February 4, 2010 - Rodney Smith
A few weeks ago I wrote about Computer Vision Syndrome (CVS) and the problems it can cause. Since then, a few readers have asked me if CVS can affect children. And the answer is yes. Definitely yes.

Ninety percent of school-age children have access to a computer at home and/or in school. That means that there are 54 million children in the U.S. using a computer on a regular basis. And the Berkeley School of Optometry found that between 25 and 30 percent of these kids need glasses to comfortably work on a computer.

And it really should come as no surprise that children can be affected by excess computer use the same as adults can be.

Remember, words on a computer screen are created by pixels- tiny points of light. And these pixels are brightest in the middle but diminish in intensity toward their edge. That means that words on a computer screen are much different than words on paper. As a consequence, it is much harder to maintain focus.

And this problem maintaining focus can cause those children who use a computer to have eye strain and fatigue.

It is unfortunate that a computer- something extremely useful for education- can cause eyestrain. However, there are some suggestions on how to lessen this strain:

1) This first one cannot be emphasize enough: School-aged children need to have their eyes checked annually. This applies to all children, not just those who wear glasses or have visual complaints.

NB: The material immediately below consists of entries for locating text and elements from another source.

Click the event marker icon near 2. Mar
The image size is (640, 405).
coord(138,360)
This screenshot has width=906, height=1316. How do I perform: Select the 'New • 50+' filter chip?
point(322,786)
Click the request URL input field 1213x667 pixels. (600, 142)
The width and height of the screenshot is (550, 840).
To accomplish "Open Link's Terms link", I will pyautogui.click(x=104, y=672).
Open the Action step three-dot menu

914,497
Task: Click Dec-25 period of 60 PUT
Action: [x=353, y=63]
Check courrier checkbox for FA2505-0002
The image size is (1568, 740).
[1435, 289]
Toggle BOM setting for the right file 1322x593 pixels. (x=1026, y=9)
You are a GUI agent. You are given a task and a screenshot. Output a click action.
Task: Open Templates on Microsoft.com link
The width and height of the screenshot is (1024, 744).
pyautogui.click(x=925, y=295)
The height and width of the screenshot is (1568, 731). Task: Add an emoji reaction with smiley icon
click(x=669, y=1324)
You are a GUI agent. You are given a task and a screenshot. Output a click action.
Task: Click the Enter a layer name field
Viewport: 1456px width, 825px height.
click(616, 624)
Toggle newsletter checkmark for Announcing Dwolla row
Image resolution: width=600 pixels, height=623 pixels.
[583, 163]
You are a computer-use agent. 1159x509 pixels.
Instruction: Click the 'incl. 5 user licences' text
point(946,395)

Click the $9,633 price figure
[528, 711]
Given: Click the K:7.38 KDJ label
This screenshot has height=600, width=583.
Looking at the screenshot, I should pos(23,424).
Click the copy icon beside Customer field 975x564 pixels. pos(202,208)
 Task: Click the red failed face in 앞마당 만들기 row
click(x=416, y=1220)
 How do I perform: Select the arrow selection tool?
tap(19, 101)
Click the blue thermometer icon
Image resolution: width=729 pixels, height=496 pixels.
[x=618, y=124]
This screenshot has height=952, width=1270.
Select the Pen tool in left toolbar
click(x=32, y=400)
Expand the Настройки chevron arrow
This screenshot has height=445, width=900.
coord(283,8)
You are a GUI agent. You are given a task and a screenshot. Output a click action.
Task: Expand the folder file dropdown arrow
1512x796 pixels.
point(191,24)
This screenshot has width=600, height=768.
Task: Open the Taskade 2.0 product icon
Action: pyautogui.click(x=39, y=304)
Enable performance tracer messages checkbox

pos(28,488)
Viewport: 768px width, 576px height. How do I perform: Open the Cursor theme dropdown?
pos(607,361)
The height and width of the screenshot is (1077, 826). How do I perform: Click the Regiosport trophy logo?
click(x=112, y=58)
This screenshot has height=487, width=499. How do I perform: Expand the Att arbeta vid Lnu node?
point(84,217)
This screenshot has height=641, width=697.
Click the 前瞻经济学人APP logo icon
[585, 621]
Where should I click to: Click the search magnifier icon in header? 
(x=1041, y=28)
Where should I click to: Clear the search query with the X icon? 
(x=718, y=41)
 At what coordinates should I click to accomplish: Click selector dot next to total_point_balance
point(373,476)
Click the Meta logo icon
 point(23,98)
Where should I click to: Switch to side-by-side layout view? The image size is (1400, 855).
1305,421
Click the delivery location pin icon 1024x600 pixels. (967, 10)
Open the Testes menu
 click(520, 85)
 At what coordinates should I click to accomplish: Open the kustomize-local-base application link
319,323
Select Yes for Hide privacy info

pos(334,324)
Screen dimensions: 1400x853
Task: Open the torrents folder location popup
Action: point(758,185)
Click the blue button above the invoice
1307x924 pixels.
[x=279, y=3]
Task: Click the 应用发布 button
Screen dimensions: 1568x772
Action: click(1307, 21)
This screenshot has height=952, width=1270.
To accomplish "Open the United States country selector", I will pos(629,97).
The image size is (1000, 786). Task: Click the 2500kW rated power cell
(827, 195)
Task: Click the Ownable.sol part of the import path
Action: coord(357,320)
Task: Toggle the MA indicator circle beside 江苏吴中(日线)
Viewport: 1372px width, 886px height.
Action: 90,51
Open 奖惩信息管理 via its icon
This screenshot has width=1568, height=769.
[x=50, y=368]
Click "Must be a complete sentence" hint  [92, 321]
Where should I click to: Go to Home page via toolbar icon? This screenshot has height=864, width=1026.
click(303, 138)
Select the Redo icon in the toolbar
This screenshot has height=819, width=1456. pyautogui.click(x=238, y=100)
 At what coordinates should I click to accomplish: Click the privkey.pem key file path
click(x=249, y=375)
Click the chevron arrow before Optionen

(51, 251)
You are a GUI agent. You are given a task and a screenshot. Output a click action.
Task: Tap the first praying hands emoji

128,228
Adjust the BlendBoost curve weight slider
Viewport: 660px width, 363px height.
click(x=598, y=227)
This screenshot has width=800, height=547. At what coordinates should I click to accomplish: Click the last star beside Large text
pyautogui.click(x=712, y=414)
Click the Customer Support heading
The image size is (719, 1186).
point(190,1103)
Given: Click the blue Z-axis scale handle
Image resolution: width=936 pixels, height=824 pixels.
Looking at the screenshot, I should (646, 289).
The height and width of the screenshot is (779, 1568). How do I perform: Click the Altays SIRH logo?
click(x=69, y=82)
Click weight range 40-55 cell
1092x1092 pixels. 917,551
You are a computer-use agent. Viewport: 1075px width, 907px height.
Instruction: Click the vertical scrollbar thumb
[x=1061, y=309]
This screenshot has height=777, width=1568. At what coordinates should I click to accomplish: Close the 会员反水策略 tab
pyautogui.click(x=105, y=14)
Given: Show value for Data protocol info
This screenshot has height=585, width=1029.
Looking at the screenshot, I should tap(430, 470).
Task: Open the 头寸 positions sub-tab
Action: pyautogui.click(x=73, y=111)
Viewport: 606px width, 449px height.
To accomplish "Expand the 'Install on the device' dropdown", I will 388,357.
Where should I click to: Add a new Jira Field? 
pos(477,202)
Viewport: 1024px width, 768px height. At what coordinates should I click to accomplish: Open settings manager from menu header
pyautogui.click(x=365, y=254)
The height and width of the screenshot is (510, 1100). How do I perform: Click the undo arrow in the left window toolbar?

We don't always suspect our children have health problems, but we take them to the pediatrician for routine exams. Similarly, we don't always think our children have dental problems, but we generally take them to the dentist twice a year. We do this so the pediatrician and the dentist can be sure there is nothing wrong. And, if something is wrong, get it diagnosed right away so it can be treated right away. This apples to the eye doctor as well. Get your child to the eye doctor annually to ensure your child has the best possible vision to perform optimally in school.

2) Make sure you child's computer is set up to suit his size, and not the size of an adult. This means the monitor should be 18-28 inches away from the child's eyes. Much closer than this increases the risk of eyestrain.

3) Encourage your child to take breaks from the computer.

Computer Vision Syndrome is a very real problem for adults as well as children. Stay on top of this problem with routine eye exams for yourself and for your children.